The integration between PairPlots and MCMCChains only works on Julia 1.9 and above. On previous versions, you can work around this by running pairplot(DataFrame(chn)).
Plotting chains
For this example, we'll use the following code to generate a Chain. In a real code, you would likey receive a chain as a result of sampling from a model.
chn1 = Chains(randn(10000, 5, 3) .* [1 2 3 4 5] .* [1;;;2;;;3], [:a, :b, :c, :d, :e])Chains MCMC chain (10000×5×3 Array{Float64, 3}):
Iterations = 1:1:10000
Number of chains = 3
Samples per chain = 10000
parameters = a, b, c, d, e
Summary Statistics
parameters mean std mcse ess_bulk ess_tail rhat ⋯
Symbol Float64 Float64 Float64 Float64 Float64 Float64 ⋯
a 0.0043 2.1531 0.0125 29550.7875 1208.2502 1.1322 ⋯
b -0.0101 4.2826 0.0249 29586.1705 1286.6040 1.1226 ⋯
c 0.0295 6.4946 0.0385 28454.8904 1233.1812 1.1280 ⋯
d 0.0804 8.5783 0.0494 30242.1330 1221.9348 1.1255 ⋯
e -0.0268 10.7756 0.0625 29744.9271 1301.6755 1.1239 ⋯
1 column omitted
Quantiles
parameters 2.5% 25.0% 50.0% 75.0% 97.5%
Symbol Float64 Float64 Float64 Float64 Float64
a -4.5481 -1.1607 0.0074 1.1660 4.5881
b -9.0943 -2.3255 -0.0114 2.3283 9.0090
c -13.6051 -3.5136 0.0160 3.4791 13.9290
d -18.1835 -4.5789 0.0602 4.6961 18.2168
e -23.0803 -5.8993 -0.0269 5.8061 22.7915
You can plot the results from all chains in the Chains object:
using CairoMakie, PairPlots
pairplot(chn1)
The labels are taken from the column names of the chains. You can modify them by passing in a dictionary mapping column names to strings, LaTeX strings, or Makie rich text objects.
Plotting individual chains separately
If you have multiple parallel chains and want to plot them in different colors, you can pass each one to pairplot:
pairplot(chn1[:,:,1], chn1[:,:,2], chn1[:,:,3])
You can title the series indepdendently as well:
c1 = Makie.wong_colors(0.5)[1]
c2 = Makie.wong_colors(0.5)[2]
c3 = Makie.wong_colors(0.5)[3]
pairplot(
PairPlots.Series(chn1[:,:,1], label="chain 1", color=c1, strokecolor=c1),
PairPlots.Series(chn1[:,:,2], label="chain 2", color=c2, strokecolor=c2),
PairPlots.Series(chn1[:,:,3], label="chain 3", color=c3, strokecolor=c3),
)
If your chains are well converged, then the different series should look the same.
Comparing the results of two simulations
You may want to compare the results of two simulations.
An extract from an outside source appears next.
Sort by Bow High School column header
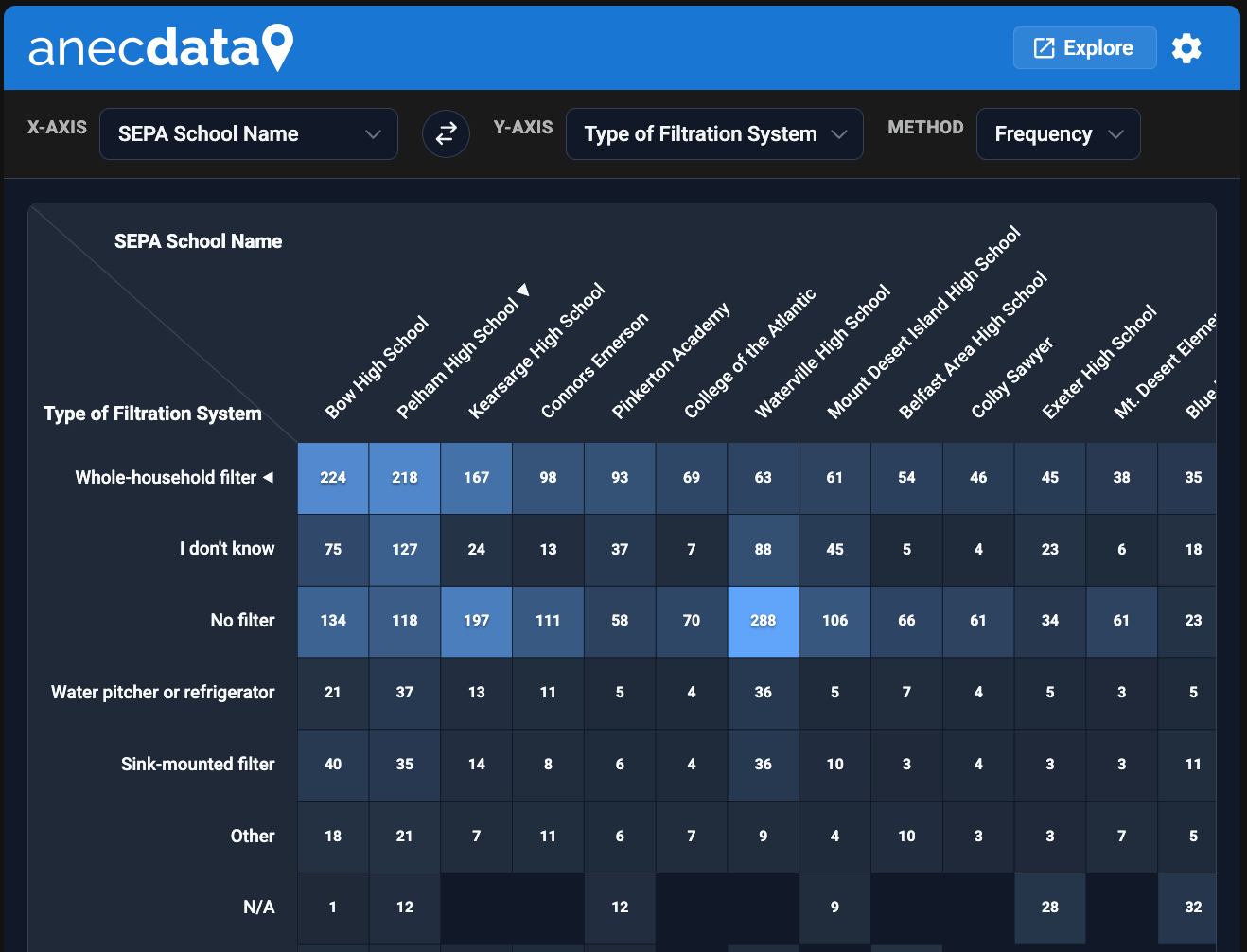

Consider the following chains:
chn2 = Chains(randn(10000, 5, 1) .* [1 2 3 4 5], [:a, :b, :c, :d, :e])
chn3 = Chains(randn(10000, 4, 1) .* [5 4 2 1], [:a, :b, :d, :e]);Chains MCMC chain (10000×4×1 Array{Float64, 3}):
Iterations = 1:1:10000
Number of chains = 1
Samples per chain = 10000
parameters = a, b, d, e
Summary Statistics
parameters mean std mcse ess_bulk ess_tail rhat ⋯
Symbol Float64 Float64 Float64 Float64 Float64 Float64 ⋯
a 0.0349 4.9962 0.0503 9855.1061 10004.1962 1.0000 ⋯
b 0.0918 4.0185 0.0407 9712.4930 9464.4058 0.9999 ⋯
d -0.0086 2.0229 0.0200 10248.0100 9590.9378 1.0001 ⋯
e 0.0005 1.0036 0.0103 9561.1911 9717.5356 1.0000 ⋯
1 column omitted
Quantiles
parameters 2.5% 25.0% 50.0% 75.0% 97.5%
Symbol Float64 Float64 Float64 Float64 Float64
a -9.7727 -3.3430 0.1216 3.3540 10.0076
b -7.7217 -2.6732 0.1085 2.9130 7.9032
d -3.9749 -1.3598 0.0006 1.3415 3.9466
e -1.9746 -0.6730 0.0079 0.6892 1.9618
Just pass them all to pairplot:
pairplot(chn2, chn3)
Note how the parameters of the chains do not have to match exactly. Here, chn2 has an additional variable not present in chn3.